At Shublik Lodge we will work on capes, horns, skulls, and meat. Now it is time to enjoy sitting around the kitchen table in a warm dry cabin and enjoy the fruits of our labor feasting on backstraps or ribs while sharing the memories of the hunt.

We have an excellent team of professionals that will help you accomplish your goals. We are looking forward to all of our future hunts.

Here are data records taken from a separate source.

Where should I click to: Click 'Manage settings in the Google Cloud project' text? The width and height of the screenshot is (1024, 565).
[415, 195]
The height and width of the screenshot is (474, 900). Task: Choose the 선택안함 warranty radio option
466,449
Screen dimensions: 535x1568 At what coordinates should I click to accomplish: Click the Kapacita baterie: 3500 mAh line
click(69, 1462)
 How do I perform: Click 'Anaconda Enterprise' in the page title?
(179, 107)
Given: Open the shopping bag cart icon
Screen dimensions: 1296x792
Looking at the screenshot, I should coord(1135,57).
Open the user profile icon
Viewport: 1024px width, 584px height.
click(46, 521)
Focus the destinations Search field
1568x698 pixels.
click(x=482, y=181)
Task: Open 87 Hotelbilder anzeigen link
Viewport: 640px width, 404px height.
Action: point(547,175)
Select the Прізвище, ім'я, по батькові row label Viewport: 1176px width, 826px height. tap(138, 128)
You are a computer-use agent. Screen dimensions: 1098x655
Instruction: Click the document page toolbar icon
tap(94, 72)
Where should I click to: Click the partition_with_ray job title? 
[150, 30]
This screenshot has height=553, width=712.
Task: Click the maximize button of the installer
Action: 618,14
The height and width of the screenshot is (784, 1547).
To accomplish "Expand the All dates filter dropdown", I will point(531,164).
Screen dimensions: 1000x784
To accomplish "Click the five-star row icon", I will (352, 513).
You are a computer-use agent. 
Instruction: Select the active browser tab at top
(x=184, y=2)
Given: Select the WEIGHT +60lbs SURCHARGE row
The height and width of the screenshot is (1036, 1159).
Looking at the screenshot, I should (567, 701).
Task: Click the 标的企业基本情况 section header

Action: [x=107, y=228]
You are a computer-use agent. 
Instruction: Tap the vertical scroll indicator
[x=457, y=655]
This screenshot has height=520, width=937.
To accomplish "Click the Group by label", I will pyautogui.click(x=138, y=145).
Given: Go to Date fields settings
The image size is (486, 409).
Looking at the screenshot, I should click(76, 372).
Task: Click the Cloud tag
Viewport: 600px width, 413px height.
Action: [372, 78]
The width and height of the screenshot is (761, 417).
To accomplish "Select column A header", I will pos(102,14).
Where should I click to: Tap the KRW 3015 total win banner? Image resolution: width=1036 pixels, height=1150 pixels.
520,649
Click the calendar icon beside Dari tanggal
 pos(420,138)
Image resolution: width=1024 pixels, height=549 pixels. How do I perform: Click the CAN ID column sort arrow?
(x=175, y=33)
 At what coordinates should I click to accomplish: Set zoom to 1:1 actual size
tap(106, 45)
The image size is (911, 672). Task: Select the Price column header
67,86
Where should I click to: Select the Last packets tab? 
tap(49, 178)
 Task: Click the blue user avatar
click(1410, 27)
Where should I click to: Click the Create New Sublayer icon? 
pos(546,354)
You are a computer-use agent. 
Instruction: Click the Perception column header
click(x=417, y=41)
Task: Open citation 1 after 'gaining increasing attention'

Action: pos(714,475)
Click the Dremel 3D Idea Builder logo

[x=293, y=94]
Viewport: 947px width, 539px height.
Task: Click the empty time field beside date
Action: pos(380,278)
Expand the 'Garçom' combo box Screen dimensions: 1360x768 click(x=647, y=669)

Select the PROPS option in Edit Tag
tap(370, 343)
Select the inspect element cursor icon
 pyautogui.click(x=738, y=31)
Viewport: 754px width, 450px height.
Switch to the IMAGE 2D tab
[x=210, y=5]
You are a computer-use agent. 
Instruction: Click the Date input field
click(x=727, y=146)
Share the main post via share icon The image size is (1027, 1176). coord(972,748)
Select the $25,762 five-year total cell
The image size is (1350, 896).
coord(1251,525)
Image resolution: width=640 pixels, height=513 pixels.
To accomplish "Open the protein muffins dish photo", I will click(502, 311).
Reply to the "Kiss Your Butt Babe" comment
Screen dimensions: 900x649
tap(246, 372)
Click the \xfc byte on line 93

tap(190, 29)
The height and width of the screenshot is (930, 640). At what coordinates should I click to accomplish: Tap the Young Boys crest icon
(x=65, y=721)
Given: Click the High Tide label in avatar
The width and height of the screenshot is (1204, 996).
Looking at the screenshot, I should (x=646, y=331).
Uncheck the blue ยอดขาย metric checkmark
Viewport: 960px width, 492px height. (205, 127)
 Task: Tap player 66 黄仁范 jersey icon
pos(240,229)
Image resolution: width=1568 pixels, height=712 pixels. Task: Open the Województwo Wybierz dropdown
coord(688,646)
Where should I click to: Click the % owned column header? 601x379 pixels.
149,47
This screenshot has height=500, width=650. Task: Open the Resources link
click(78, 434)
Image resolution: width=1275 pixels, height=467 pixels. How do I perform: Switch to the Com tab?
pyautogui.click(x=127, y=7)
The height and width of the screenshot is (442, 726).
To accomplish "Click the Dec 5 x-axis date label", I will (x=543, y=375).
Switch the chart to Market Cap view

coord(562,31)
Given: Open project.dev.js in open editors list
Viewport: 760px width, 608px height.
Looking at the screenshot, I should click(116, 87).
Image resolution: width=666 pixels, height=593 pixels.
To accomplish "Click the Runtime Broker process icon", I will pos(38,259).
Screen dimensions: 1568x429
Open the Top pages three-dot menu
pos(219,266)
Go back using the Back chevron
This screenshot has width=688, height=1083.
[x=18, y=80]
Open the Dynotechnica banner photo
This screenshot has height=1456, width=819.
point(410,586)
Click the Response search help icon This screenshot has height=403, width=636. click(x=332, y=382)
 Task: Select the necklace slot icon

Statistics & Multiple Species

We have been blessed with excellent hunting opportunities. We have had many seasons with 100% success rates on Sheep and close to 90% overall average. Our average ram is 38” on the long side while having the other horn broken. We have harvested many 40+ inch rams with average bases at 13”. We specialize in harvesting old rams with an average age above 10 years old. We have taken many real old rams including a ram that is tied for the oldest ram on record in Alaska and might possibly break that record at 17 or 18 years of age, verdict is still out! We have had many 13 and 14-year-old sheep harvested.

Grizzly hunting has been excellent and we take an average 7’ grizzly while holding a 50% success rate while sheep hunting. Many of these bears are very old they just do not grow big due to their environment.

Caribou numbers are doing excellent and a majority of our clients harvest mature bulls. Most clients harvest two animals.

You have a great opportunity to take a  “BGBG Arctic Slam” which is the harvest of a sheep, caribou and grizzly! Also an opportunity of a “BGBG Arctic Grand Slam” which is the addition of wolf.